Verifique o comprimento correto para aquele motor e suporte.
E como fixar um inrunner?
Como a carcaça externa do inrunner permanece parada, existem outras possibilidades de montagem.
Ele pode ser fixado por:
suporte frontal
ou:
abraçadeira/suporte ao redor da carcaça
dependendo do modelo.
Isso pode facilitar a instalação em determinados tipos de veículos, especialmente quando o motor fica inserido dentro de uma estrutura.
Mais uma vez, a melhor fixação depende do motor específico.
Atenção à ventilação
Motores brushless podem aquecer durante o funcionamento.
Portanto, ao criar um suporte, não pense apenas na resistência mecânica.
Pense também em:
fluxo de ar → refrigeração → temperatura
Cobrir completamente um motor para deixá-lo “bem preso” pode acabar prejudicando sua refrigeração.
Em modelos que exigem bastante potência, isso é particularmente importante.
Como escolher entre inrunner e outrunner?
Não existe um vencedor universal.
A escolha depende da aplicação.
Para um aeromodelo com hélice relativamente grande, um outrunner pode ser muito conveniente.
Para determinadas aplicações de alta rotação ou sistemas com transmissão, um inrunner pode ser mais apropriado.
Antes de escolher, observe:
tensão da bateria
KV
potência
corrente máxima
tipo e tamanho da carga
dimensões disponíveis
forma de montagem
refrigeração
O motor precisa ser escolhido como parte de um sistema, e não isoladamente.
Motor, ESC e bateria precisam trabalhar juntos
Outro erro comum é escolher o motor e depois conectar qualquer ESC e bateria.
O conjunto precisa ser compatível.
Temos:
bateria → ESC → motor → carga
A tensão da bateria influencia a rotação.
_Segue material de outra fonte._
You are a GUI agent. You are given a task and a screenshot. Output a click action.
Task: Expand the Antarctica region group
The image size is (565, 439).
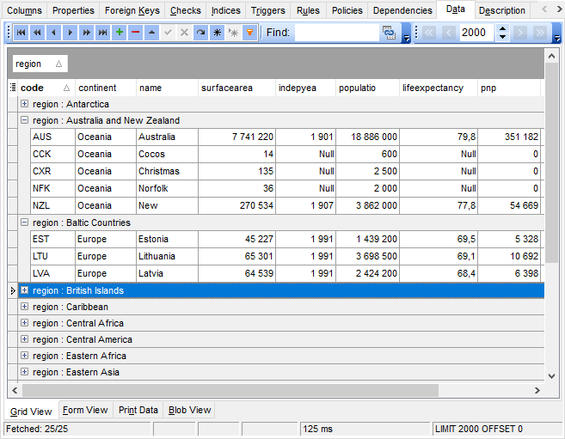24,104
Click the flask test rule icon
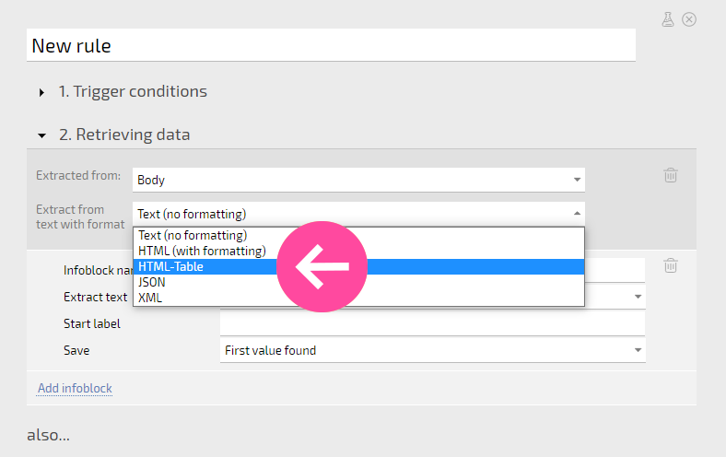This screenshot has height=457, width=726. 668,19
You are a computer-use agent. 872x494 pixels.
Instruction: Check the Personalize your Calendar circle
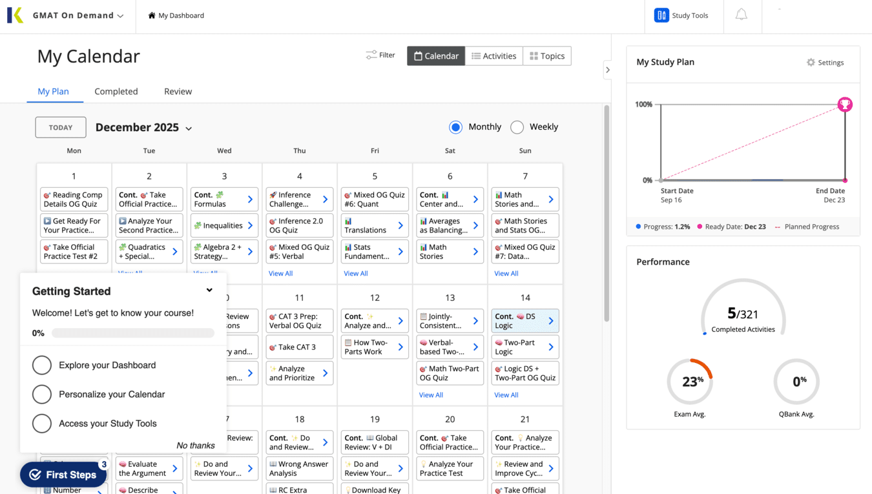click(x=42, y=395)
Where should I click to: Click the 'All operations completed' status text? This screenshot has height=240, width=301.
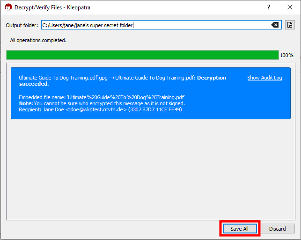[38, 40]
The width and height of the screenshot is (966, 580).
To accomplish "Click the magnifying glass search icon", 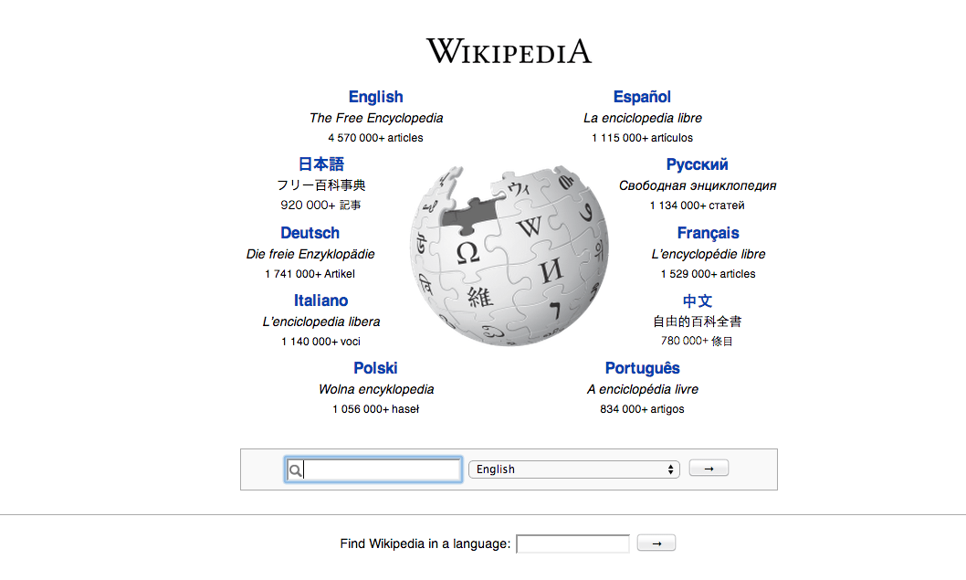I will [x=295, y=469].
A carga influencia a corrente.
O ESC precisa suportar a corrente exigida.
E o motor precisa trabalhar dentro de suas especificações térmicas e elétricas.
No aeromodelismo, a escolha da hélice também pode alterar drasticamente o consumo.
Veja a diferença entre inrunner e outrunner no vídeo
No vídeo abaixo mostro os dois tipos de motores e explico também alguns detalhes importantes sobre como fixar corretamente esse tipo de motor.
Um conceito simples que evita muitos erros de instalação
Saber se um motor é inrunner ou outrunner parece uma informação básica, mas evita vários problemas.
No outrunner, precisamos lembrar:
a parte externa gira.
Portanto, ela precisa ficar completamente livre.
No inrunner:
a carcaça externa permanece fixa.
Isso muda a maneira como podemos criar o suporte.
Depois dessa diferença estrutural, podemos avançar para os demais parâmetros e escolher o motor mais adequado para cada projeto.